Following the victory of the Orange Revolution and Yushchenko's accession to the presidency, Stetskiv was appointed chairman of the National Television and Radio Broadcasting Council of Ukraine on 25 February 2005. In this position, Stetskiv primarily dedicated his efforts to ensuring the success of the Eurovision Song Contest 2005, with deputy chairman Andriy Shevchenko being in charge of efforts to increase transparency and establish a public broadcasting service. The two both resigned within eight months of their appointment, with Stetskiv leaving office on 8 September 2005. He later ran in the 2006 Ukrainian parliamentary election on the electoral list of an alliance between Reforms and Order and non-governmental organisation PORA. As the alliance failed to pass the 3% minimum threshold for entry into the Verkhovna Rada, Stetskiv lost his seat. He later served as an advisor to Yushchenko from 2006 to 2007. Stetskiv rejected the involvement of business figures (such as Petro Poroshenko) in the post-Orange Revolution government, arguing that they were remnants of Kuchma's presidency who lacked an interest in democracy or personal liberties.

Stetskiv was expelled from Reforms and Order on 16 November 2006. He later founded the People's Self-Defence movement alongside Lutsenko in January 2007, and participated in the 2007 Ukrainian parliamentary election as an independent candidate on the electoral list of the Our Ukraine – People's Self-Defense Bloc. As the 29th candidate on the list, Stetskiv was elected into the 6th Ukrainian Verkhovna Rada. He was deputy chairman of the bloc's faction in the Rada, and served on the Privatisation Committee and the Committee on the Fuel and Energy Complex, Nuclear Policy and Nuclear Security.

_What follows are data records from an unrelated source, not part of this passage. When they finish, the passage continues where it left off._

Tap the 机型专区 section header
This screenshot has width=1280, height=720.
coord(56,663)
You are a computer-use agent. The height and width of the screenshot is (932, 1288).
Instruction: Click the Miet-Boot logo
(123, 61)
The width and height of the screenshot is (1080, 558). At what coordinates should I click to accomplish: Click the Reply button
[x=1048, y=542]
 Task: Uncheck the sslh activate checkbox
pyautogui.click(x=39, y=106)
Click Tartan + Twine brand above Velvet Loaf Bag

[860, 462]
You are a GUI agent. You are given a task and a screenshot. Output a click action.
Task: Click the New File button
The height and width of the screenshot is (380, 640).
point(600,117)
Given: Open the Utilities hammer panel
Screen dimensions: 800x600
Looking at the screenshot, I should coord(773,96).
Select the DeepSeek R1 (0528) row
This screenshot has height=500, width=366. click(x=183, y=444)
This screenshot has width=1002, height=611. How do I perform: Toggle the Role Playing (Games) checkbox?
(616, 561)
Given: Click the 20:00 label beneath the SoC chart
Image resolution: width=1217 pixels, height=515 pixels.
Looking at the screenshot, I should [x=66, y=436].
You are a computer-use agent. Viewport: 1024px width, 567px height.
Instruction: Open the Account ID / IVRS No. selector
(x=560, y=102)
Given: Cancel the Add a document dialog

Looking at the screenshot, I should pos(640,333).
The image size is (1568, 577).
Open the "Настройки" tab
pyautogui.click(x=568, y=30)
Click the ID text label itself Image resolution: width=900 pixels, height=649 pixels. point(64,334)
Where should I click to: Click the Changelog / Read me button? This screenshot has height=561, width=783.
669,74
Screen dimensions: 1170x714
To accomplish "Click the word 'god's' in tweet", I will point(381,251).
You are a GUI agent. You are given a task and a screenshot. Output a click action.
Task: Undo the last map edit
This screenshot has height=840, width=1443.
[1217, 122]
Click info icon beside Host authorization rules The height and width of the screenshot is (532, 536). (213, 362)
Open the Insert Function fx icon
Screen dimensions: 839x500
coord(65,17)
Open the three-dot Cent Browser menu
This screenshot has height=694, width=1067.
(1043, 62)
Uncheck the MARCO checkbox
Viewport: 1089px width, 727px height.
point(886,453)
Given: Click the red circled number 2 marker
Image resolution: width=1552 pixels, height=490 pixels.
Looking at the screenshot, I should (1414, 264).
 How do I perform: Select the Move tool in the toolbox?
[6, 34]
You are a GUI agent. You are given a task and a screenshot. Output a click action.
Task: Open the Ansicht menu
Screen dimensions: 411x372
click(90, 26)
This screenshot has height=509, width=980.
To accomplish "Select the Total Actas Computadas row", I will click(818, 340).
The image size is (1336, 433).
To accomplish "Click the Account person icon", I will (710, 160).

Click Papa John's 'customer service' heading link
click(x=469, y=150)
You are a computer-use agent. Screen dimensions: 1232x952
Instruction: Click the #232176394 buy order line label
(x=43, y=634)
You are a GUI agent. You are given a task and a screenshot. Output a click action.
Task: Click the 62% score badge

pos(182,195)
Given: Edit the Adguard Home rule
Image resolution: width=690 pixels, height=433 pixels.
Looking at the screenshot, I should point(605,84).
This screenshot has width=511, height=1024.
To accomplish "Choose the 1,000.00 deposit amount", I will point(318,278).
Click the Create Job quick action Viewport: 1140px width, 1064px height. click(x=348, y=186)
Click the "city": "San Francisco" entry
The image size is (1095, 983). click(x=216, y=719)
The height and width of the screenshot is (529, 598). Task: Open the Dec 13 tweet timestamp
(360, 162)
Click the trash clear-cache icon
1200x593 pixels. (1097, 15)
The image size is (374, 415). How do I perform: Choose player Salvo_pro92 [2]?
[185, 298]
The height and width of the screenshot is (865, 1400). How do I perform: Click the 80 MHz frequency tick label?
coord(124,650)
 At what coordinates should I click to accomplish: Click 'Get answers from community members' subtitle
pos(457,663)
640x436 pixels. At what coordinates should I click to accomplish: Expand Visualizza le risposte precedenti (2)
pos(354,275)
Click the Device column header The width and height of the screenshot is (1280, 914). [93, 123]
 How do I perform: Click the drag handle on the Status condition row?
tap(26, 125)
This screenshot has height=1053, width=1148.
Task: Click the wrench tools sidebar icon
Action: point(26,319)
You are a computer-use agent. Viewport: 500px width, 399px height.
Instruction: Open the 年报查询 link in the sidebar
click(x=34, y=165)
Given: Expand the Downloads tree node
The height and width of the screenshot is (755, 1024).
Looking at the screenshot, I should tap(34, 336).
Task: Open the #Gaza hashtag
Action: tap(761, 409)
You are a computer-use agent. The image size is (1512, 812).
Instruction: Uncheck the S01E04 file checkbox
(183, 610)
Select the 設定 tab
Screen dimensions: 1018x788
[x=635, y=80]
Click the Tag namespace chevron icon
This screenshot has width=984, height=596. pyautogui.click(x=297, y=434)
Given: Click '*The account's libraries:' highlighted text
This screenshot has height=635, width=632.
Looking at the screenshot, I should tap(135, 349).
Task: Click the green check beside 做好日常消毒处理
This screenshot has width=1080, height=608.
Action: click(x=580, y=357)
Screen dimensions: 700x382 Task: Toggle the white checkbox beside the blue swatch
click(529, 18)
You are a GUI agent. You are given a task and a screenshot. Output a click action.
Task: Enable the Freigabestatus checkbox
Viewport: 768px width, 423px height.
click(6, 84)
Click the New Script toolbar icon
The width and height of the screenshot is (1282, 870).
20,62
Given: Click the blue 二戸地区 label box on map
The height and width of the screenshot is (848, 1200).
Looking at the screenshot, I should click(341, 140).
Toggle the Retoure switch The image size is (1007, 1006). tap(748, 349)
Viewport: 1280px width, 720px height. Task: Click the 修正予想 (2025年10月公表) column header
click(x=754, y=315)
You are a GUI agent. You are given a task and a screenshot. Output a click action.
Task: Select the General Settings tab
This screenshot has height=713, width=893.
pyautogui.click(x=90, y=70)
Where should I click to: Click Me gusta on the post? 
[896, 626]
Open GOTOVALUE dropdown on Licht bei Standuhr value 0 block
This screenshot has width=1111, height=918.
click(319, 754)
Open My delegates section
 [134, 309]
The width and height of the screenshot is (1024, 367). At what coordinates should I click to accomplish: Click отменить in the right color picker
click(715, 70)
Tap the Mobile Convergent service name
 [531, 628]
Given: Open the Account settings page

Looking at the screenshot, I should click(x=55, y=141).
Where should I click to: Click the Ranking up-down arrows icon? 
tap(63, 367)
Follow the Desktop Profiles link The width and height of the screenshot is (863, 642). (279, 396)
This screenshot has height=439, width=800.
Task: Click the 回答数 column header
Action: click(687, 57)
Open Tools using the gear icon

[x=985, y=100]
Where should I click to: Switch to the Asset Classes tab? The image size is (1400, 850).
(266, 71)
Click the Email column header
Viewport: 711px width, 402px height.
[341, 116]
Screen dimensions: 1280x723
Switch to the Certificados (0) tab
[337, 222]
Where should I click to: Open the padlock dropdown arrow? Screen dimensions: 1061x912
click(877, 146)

Stetskiv was the 7th candidate on the electoral list of the Civil Position party in the 2014 Ukrainian parliamentary election, though he was an independent at the time. As the party failed to pass the electoral threshold, he was not elected. During the war in Donbas, Stetskiv advocated for a referendum in the Donbas on whether it should remain as part of Ukraine followed by a referendum throughout the rest of Ukraine to affirm a border change. He argued that by doing so, Ukrainian politics would be unable to be "blackmailed" by pro-Russian politicians in the region.

Stetskiv is a member of the Free Nations of Post-Russia Forum, representing Ukraine.